Sunday, 22 January 2017

Mana yang Harus Kupilih, Menyuruh Orang Diam atau Menutup Telingaku?

Salah satu obat tetes mata Seppi habis. Terlalu banyak yang terbuang ketika menetesi mata Seppi. Dia yang tidak mau diam dan dia yang menangis kalau matanya dipegang.

Kami sudah memutuskan untuk meneteskan obat itu tanpa membuatnya menangis. Pilihannya adalah, menunggu dia tenang dengan sendirinya dan sedang membuka mata. Jika sudah seperti itu, kami akan menetesi matanya dengan obat. Risikonya kalau tiba-tiba dia berkedip, ya tentu saja dia akan berkedip, kami harus meneteskan obat itu secepat mungkin. Pilihan kedua, membuka matanya dengan tangan kiri kami lalu meneteskan obat dengan tangan kanan, cara normal yang kita gunakan ketika menetesi mata kita sendiri. Tentu saja cara ini harus dilakukan dengan cepat juga karena terlalu lama memegang matanya akan membuat Seppi berontak bahkan bisa sampai menangis.

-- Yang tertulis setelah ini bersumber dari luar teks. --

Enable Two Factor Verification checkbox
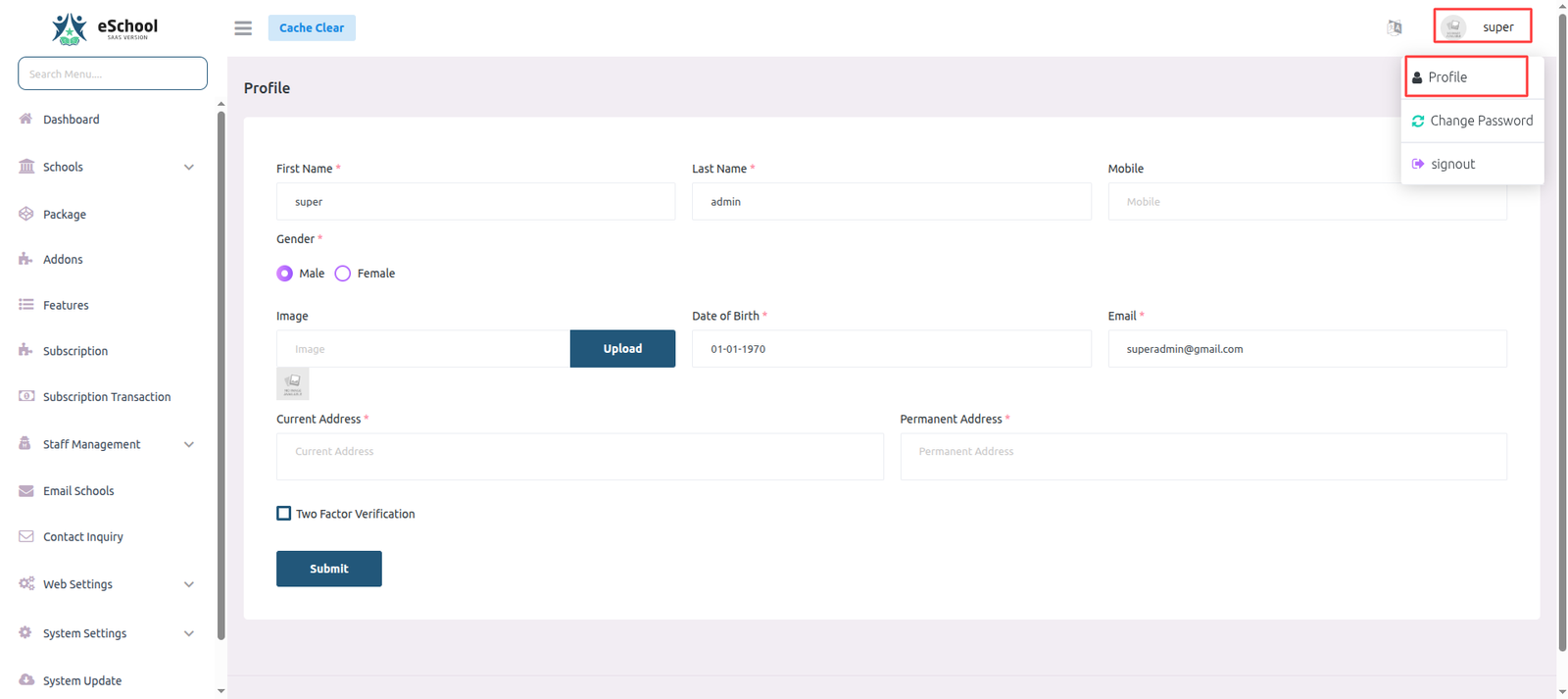 284,514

Kembali ke obat yang habis. Karena obatnya habis sebelum waktunya kontrol ke dokter, ayahnya memutuskan untuk membeli di apotek. Sayangnya, tidak semua apotek memiliki obat itu. Dia bolak-balik dari beberapa apotek kembali ke rumah, untuk bertanya kepada tetangga di mana lagi ada apotek yang bisa didatangi. Para tetangga pun menunjukkan apotek yang mereka tahu. Tetapi entah suara dari mana, apakah suara tetangga kami atau bukan, ada sebuah kalimat terdengar di tengah riuhnya percakapan dengan tetangga tentang apotek mana yang harus dikunjungi berikutnya. Kurang lebih kalimatnya seperti ini,

“Diobati juga gak akan sembuh, kan udah keturunan.”

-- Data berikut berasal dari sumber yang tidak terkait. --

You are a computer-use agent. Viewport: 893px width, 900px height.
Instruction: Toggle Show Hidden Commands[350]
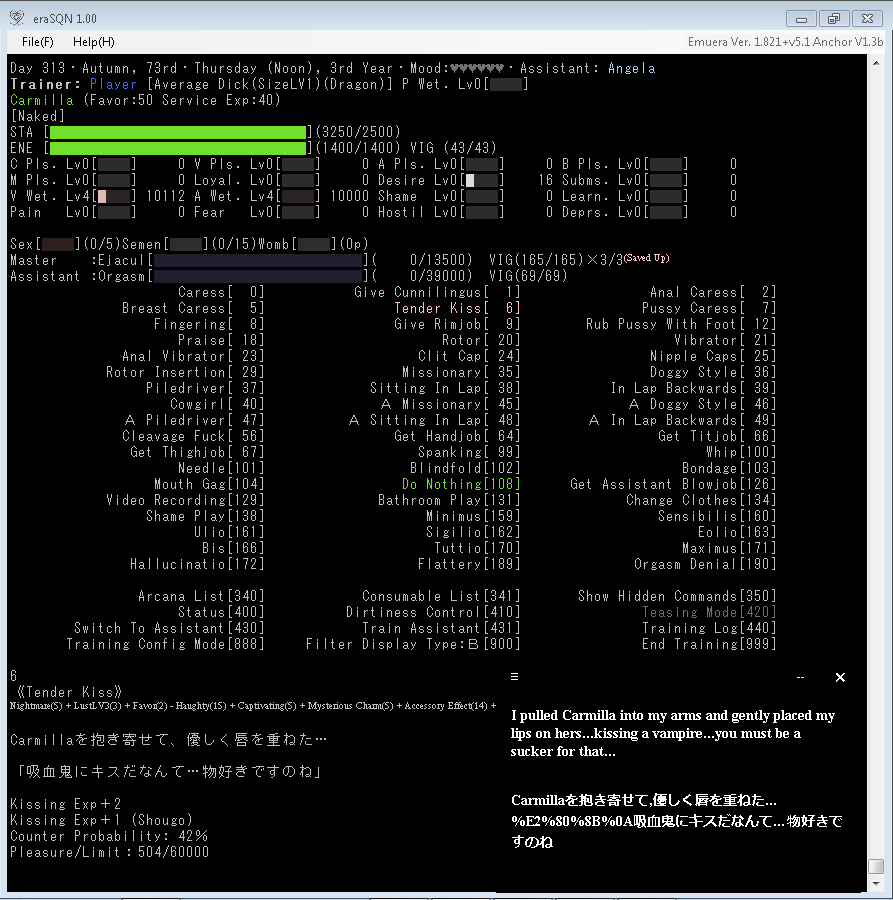(x=676, y=596)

Dear, Tetangga, bahkan dokter tidak pernah mengatakan kalau apa yang menimpa Seppi merupakan keturunan. Dokter mangatakan, kalau mata Seppi seperti itu karena proses pembentukannya tidak sempurna sewaktu dalam kandungan. Perihal kedua orang tuanya yang tuna netra, dokter tidak mengatakan kalau hal itu menurun ke anaknya. Tetapi saya tidak menyalahkan kalian yang seperti itu karena kalian tidak tahu tentang penyakit apa yang menurun dan yang tidak. Yang saya harapkan hanya, kalian menjaga kalimat kalian. Seandainya kalimat itu bisa menyakiti kalian, janganlah diucapkan kepada orang lain. Ah iya, kalian tidak tahu kalau kalimat itu akan menyakiti kalian karena kalian tidak mengalami apa yang kami alami. Dan kalian sepertinya tidak benar-benar memahami apa yang namanya empati.

Kalau sudah seperti ini, saya hanya bisa berdoa, semoga kalian tidak pernah mengalami situasi seperti kami. Semoga kalian sehat dan ‘normal’ selalu.